In light of the recent senior prank in which students TP-ed the entire campus on May 4, the policies surrounding senior pranks have become of extreme importance.
According to assistant principal Kevin Mount, the administration reminds seniors every spring that there is a “zero tolerance” policy for senior pranks of any kind in order to prevent damage to the school and extra work for the custodians.
The minimal consequence for those responsible for a senior prank is not being allowed to walk at graduation. A further repercussion, which is determined based on the extremity of the prank, could include suspension.
So far, no consequences have been given for the most recent prank because the administration has been unable to determine who is responsible.
"We don’t know who did it; there’s no evidence that we have seen that it is even our students,” Mount said. “It could be someone else from another school.”
According to Mount, the most irritating part of the latest prank is the “lack of thoughtfulness about the human impact.”
The school has spent significant hours getting a lift out to the quad to clean the toilet paper, ironically during Staff Appreciation Week, and given the nature of the prank, it is a liability issue to allow students to climb ladders and lifts to participate in a cleanup.
The TP-ing is similar, though milder in nature than a prank done at San Lorenzo Valley High, the school Mount previously taught at. According to Mount, some boys at that school pushed a broken-down car into the community pool for their senior prank, and time and resources had to be spent that could have been “better allocated for learning and teaching.”

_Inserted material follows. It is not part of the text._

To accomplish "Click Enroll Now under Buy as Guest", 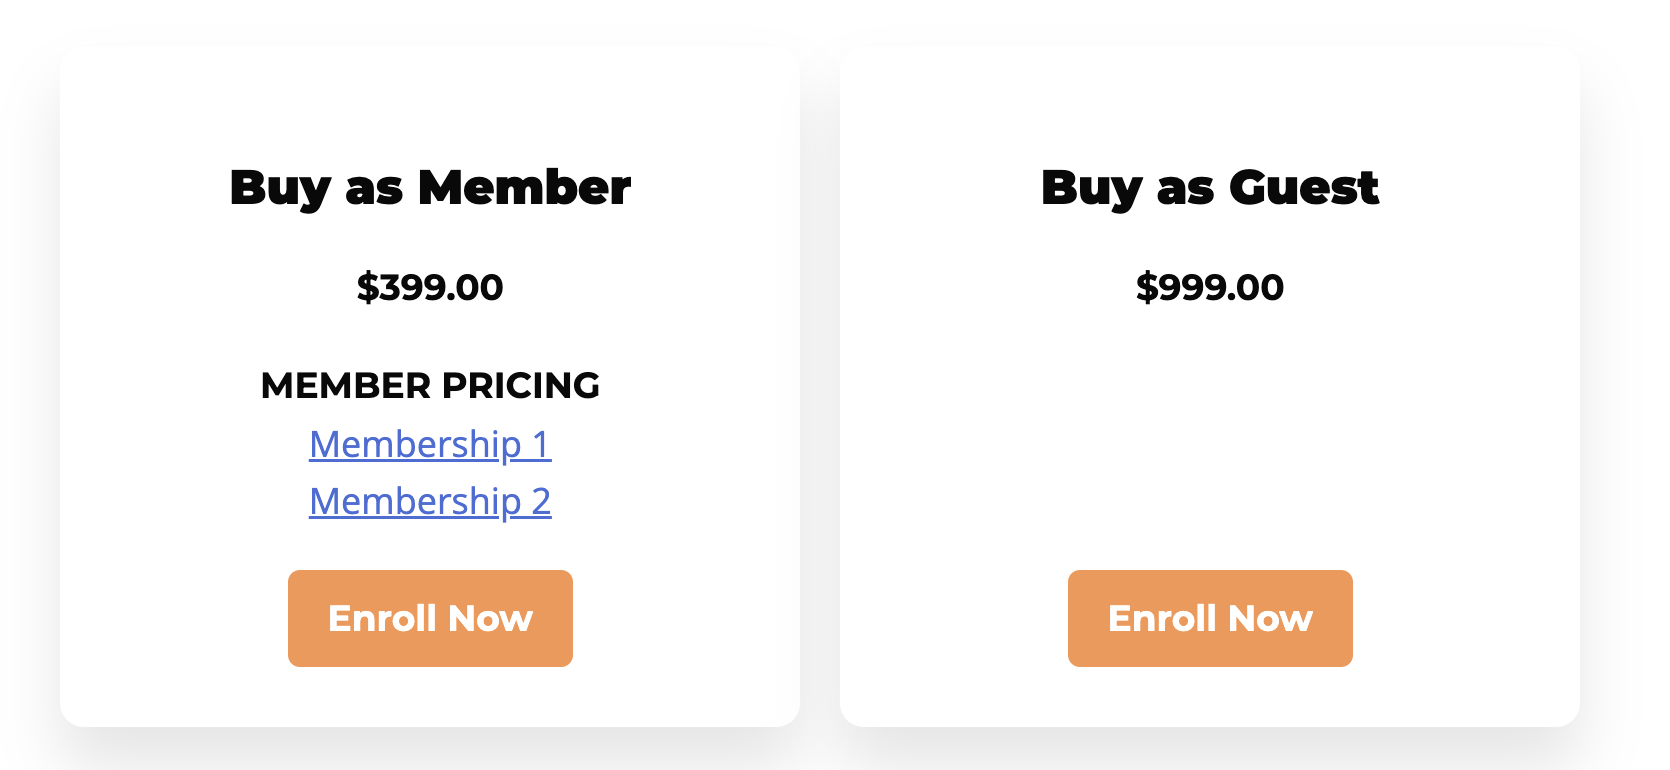I will pos(1210,618).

In that particular case, it cost the community $4,000 to get a crane to the school to remove the car, which had sunk to the bottom of the pool, in addition to more time and money to drain and scrub the pool.
Mount, however, said that senior pranks have not been a tradition at Saratoga High in recent times, and the last one happened more than three years ago.
“We have a very good history of students being mindful and thoughtful about their behavior,” Mount said. “That says a lot about our kids and the community.”